-- WHAT YOU SHOULD DO --
What is needed is an exact repetition of the lines below, from the first one through the one holding "You are a computer-use", with no pictures and nothing else.

-- EXTRACTED RECORDS --
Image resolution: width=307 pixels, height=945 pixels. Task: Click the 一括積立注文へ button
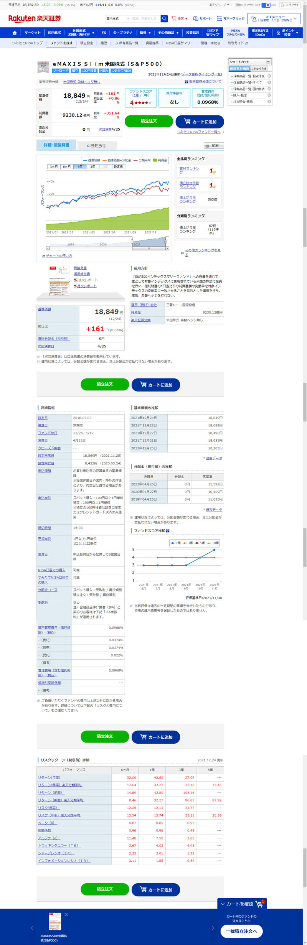point(241,931)
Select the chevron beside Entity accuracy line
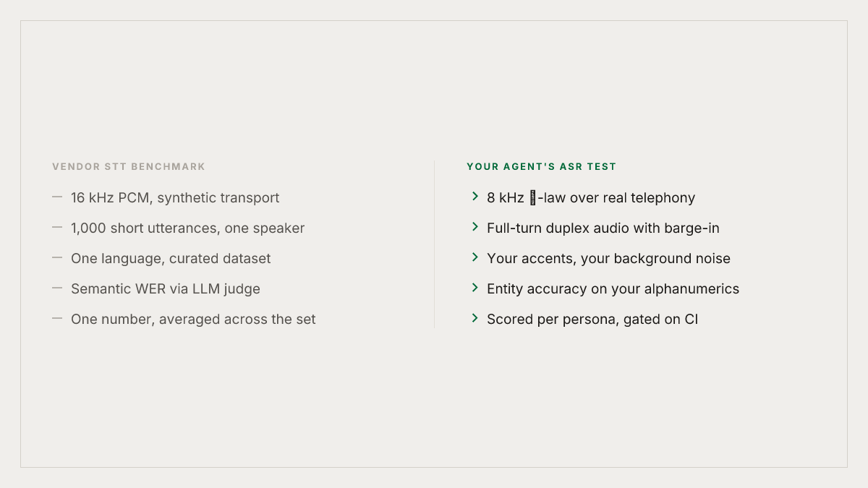The image size is (868, 488). (x=475, y=288)
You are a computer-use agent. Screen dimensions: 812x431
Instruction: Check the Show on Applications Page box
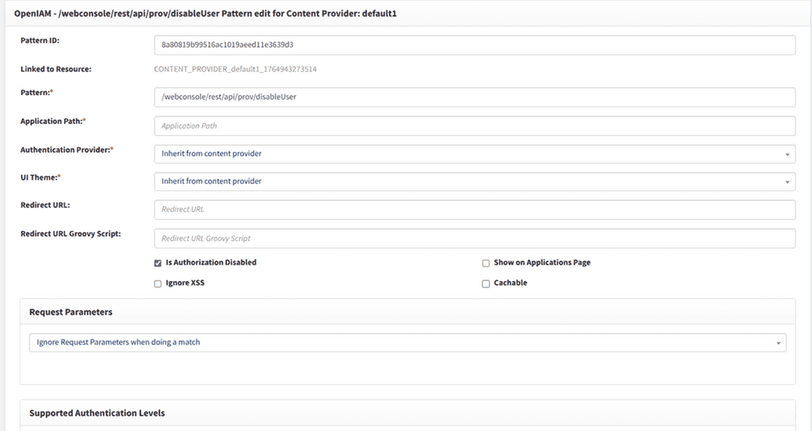pyautogui.click(x=486, y=263)
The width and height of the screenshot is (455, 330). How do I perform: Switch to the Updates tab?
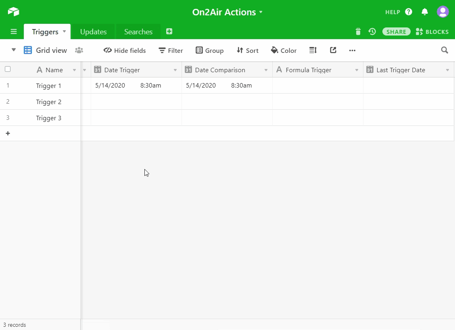pos(93,32)
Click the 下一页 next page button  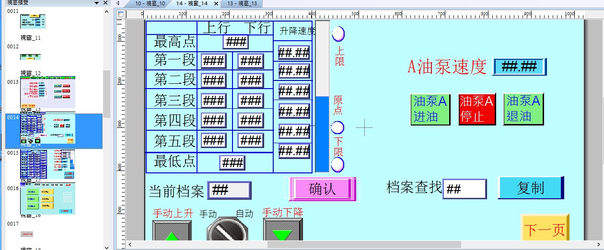pos(545,229)

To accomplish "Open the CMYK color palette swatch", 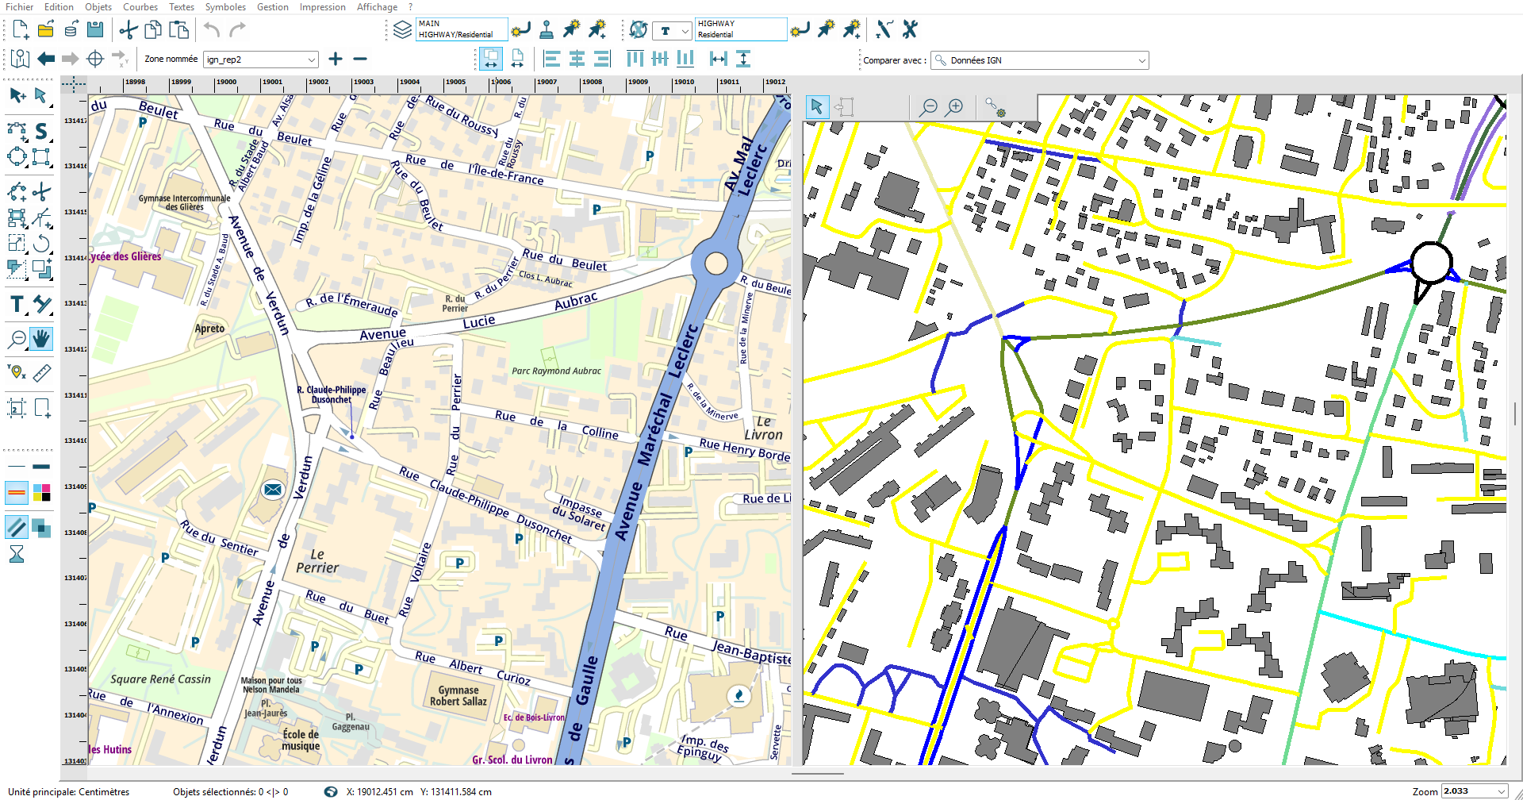I will 42,493.
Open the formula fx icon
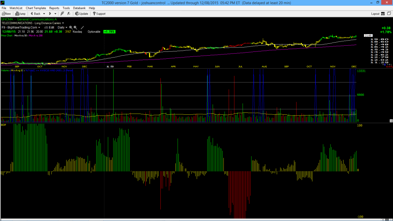This screenshot has height=221, width=393. [x=69, y=14]
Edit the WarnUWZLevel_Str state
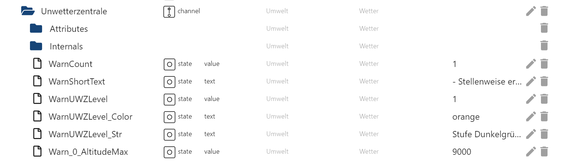 pyautogui.click(x=531, y=134)
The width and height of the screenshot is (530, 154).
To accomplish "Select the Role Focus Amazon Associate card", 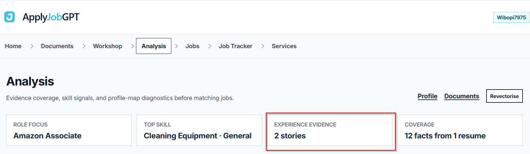I will click(x=69, y=130).

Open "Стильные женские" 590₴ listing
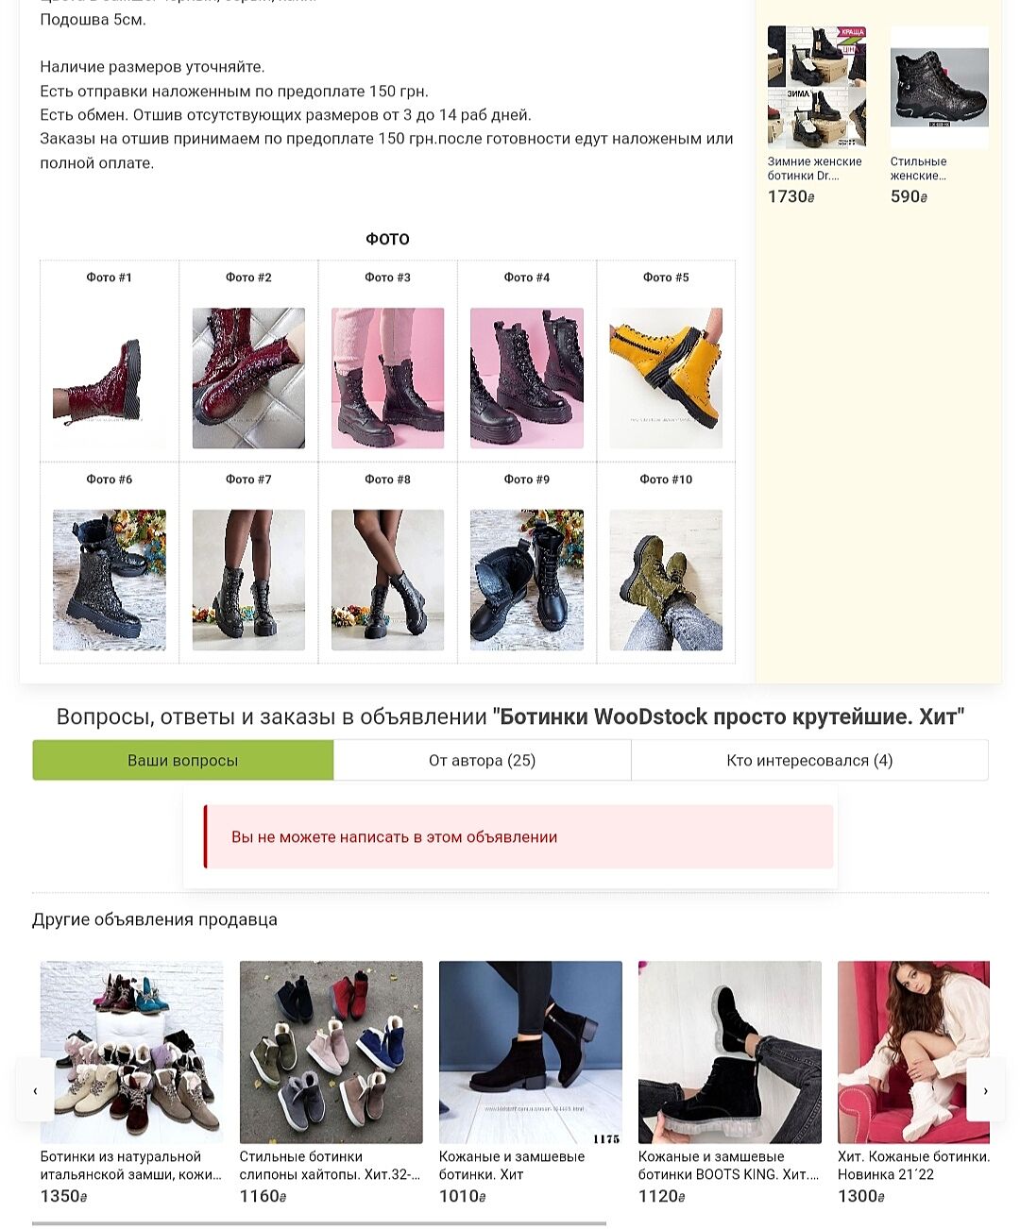click(x=918, y=168)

-- RESULT FOR THIS EXERCISE --
Image resolution: width=307 pixels, height=945 pixels. Task: Click the 一括積立注文へ button
point(241,931)
Select the chevron beside Entity accuracy line
The image size is (868, 488). (x=475, y=288)
You are a computer-use agent. Screen dimensions: 812x431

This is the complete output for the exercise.